A first housing part 18a includes an upper wall 22 opposite a lower wall 24 and flanking a rear wall 26 opposite a front wall 28. An outer left sidewall 30 extends opposite a mating right sidewall 32, with the mating right sidewall 32 couplable to the second housing part 18b. The second housing part 18b includes an upper wall 42 opposite a lower wall 44 and flanking a rear wall 46 opposite a front wall 48. An outer right sidewall 50 extends opposite a mating left sidewall 52, with the mating left sidewall 52 couplable to the first housing part 18a.

The mating right sidewall 32 of the first housing part 18a and the mating left sidewall 52 of the second housing part 18b interlock to provide an overlap of an upper projection 60 of the mating left sidewall 52 of the second housing part 18b over a lower projection 62 of the mating right sidewall 32 of the first housing part 18a.

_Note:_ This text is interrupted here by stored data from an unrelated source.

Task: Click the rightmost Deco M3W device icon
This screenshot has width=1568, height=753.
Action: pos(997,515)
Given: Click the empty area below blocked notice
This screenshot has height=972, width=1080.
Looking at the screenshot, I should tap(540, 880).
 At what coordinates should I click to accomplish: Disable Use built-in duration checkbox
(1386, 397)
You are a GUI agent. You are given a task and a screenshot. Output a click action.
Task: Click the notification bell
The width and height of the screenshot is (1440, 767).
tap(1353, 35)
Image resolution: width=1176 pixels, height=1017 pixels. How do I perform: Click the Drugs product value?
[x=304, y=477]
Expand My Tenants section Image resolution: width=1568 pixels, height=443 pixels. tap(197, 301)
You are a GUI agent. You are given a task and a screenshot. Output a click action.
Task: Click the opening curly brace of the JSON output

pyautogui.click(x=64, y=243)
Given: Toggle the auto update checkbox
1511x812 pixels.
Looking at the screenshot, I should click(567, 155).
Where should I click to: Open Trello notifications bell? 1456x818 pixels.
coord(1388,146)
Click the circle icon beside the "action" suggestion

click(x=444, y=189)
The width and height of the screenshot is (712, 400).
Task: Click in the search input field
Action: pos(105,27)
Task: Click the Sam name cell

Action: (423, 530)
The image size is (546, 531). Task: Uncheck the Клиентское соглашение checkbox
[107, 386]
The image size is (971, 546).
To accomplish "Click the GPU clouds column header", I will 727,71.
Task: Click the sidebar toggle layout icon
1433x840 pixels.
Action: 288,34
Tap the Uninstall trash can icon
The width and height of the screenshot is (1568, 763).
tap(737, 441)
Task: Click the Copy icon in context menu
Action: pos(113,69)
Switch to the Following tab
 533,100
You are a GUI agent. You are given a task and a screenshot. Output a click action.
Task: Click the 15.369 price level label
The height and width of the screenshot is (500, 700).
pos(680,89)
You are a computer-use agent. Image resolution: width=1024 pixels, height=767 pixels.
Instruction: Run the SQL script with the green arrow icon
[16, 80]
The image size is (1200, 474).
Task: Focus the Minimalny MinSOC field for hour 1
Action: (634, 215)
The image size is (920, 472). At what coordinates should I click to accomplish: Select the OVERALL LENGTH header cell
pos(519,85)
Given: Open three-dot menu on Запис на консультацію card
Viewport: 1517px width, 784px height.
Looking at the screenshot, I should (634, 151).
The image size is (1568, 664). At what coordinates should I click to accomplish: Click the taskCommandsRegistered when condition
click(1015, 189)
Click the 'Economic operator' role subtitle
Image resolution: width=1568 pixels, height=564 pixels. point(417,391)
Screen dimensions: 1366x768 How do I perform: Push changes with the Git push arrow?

The upper projection 60 joins the mating right sidewall 32 and the lower projection 62 joins the mating left sidewall 52. When joined, the connectable housing parts 18a, 18b leave hollow spaces therebetween that, when joined, form a cavity which permits the clamp assembly 20 to be supported therein, as further described below.

The upper projection 60 and the mating right sidewall 32, and the lower projection 62 and the mating left sidewall 52, respectively, may be joined by outwardly extending pegs 64 and corresponding holes 66. The interlocking pegs 64 and holes 66 may be cylindrical pegs secured by an interference fit into corresponding cylindrical holes, and optionally, may be further secured by using an adhesive. For example, the pegs 64 may have a diameter of about 1.36 mm and the corresponding holes 66 may have a slightly larger diameter of about 1.72 mm. The corresponding pegs 64 and holes 66 may have lengths and depths, respectively, of about 1 mm.

In one embodiment, the outwardly extending pegs 64 may extend from the upper projection 60 and the lower projection 62 and the corresponding holes 66 may be formed in the mating right sidewall 32 and the mating left sidewall 52, however, it is understood that the location of the outwardly extending pegs 64 and corresponding holes 66 may be reversed or may be positioned at any location on the mating right sidewall 32 and the mating left sidewall 52.

The upper projection 60 and the mating right sidewall 32, and the lower projection 62 and the mating left sidewall 52, may include one or more corresponding pegs 64 and holes 66. In one embodiment, as seen in FIGS. 2 and 3, the upper projection 60 may support a first peg 64a, a second peg 64b, and third peg 64c insertable into a first hole 66a, a second hole 66b, and third hole (hidden from view), respectively, of the mating right sidewall 32, and the lower projection 62 supports a fourth peg 64d insertable into a third hole 66d of the mating left sidewall 52. It is understood that the number and configuration of the outwardly extending pegs 64 and corresponding holes 66 may vary, e.g., as seen in the alternative embodiment seen in FIGS. 4 and 5 showing three pegs 64 and three holes 66, to secure the connectable housing parts 18a, 18b together.

Although outwardly extending pegs 64 and corresponding holes 66 are described herein, it is understood that the mating right sidewall 32 and the mating left sidewall 52, may be joined by other attachment means known in the art such as using snap fits, mechanical fastening, welding, adhesive and solvent bonding, UV bonding, and the like. It is also understood that the torque housing 12 may be formed as a unitary structure instead of joinable parts without deviating from the spirit of the invention.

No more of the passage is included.